Endogenous endothelin-1 participates in the maintenance of cardiac function in rats with congestive heart failure. Marked increase in endothelin-1 production in the failing heart.

BACKGROUND: Although it was demonstrated that circulating endothelin-1 (ET-1) levels are elevated in congestive heart failure (CHF), the production and roles of ET-1 in the failing heart are not known. We investigated the production of ET-1 in the heart and the density of myocardial ET receptors in rats with CHF. We also investigated the effects of intravenously infused BQ-123, an endothelin(A) (ETA) receptor antagonist, on both heart and myocardial contractility in rats with CHF. METHODS AND
RESULTS: We used the left coronary artery-ligated rat model of CHF (CHF rats). Three weeks after surgery, the rats developed CHF. Plasma ET-1 concentration was significantly higher in the CHF rats than in the sham-operated rats (P<.01). In the left ventricle, the expression prepro-ET-1 mRNA was markedly higher in the CHF rats than in the sham-operated rats. The peptide level of ET-1 in the left ventricle was also significantly higher in the CHF rats than in the sham-operated rats (500+/-41 versus 102+/-10 pg/g tissue, P<.01). Myocardial ET receptors were significantly higher in the CHF rats than in the sham-operated rats (243+/-20 versus 155+/-17 fmol/mg protein, P<.05). In the CHF rats, intravenous BQ-123 infusion (0.1 mg x kg(-1) x min(-1) for 120 minutes) significantly decreased both heart rate (P<.01) and LV+dP x dt(max) (P<.05) but not mean blood pressure. BQ-123 infusion did not affect these hemodynamic parameters in the sham-operated rats.
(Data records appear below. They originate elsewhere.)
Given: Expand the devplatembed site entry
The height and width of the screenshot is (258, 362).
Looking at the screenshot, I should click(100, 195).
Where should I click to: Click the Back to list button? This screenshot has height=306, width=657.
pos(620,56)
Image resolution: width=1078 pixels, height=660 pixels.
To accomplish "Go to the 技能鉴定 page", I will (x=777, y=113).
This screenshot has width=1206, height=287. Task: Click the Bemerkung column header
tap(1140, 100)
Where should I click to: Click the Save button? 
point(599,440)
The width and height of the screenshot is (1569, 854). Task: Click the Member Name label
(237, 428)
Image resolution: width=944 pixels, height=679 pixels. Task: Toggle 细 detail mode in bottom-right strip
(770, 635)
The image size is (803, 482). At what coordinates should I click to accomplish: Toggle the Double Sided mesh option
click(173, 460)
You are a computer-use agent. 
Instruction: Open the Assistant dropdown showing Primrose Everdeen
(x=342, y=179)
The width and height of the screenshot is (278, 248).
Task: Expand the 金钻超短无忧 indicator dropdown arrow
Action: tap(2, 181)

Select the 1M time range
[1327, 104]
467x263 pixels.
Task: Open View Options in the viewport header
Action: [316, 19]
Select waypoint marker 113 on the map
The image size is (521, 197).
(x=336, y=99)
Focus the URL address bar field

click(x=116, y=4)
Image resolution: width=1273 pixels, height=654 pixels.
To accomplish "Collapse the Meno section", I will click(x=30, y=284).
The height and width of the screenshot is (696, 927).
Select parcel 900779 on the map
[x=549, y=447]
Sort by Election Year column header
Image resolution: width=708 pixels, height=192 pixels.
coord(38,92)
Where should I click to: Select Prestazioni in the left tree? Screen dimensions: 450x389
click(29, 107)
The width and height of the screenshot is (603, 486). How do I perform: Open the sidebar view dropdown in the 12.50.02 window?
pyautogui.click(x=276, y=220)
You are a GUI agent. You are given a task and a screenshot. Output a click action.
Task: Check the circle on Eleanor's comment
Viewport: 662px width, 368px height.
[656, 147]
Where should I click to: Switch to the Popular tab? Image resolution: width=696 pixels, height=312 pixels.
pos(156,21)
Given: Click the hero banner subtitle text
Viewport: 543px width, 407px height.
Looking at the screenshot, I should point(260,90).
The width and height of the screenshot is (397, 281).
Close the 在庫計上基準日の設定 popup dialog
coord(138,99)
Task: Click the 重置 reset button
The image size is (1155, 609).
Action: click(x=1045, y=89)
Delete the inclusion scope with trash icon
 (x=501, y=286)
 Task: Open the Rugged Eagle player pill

CONCLUSIONS: In the present study, we demonstrated that the production of ET-1 in the heart is markedly increased and that the density of myocardial ET receptors is significantly elevated in the CHF rats. Intravenous BQ-123 infusion significantly reduced both heart rate and LV+dP/dt(max) in the CHF rats but not in the sham-operated rats. Therefore, the ET receptor-mediated signal transduction system in the heart appears to be markedly stimulated in the CHF rats, and endogenous ET-1 may be involved in the maintenance of the cardiac function in these rats.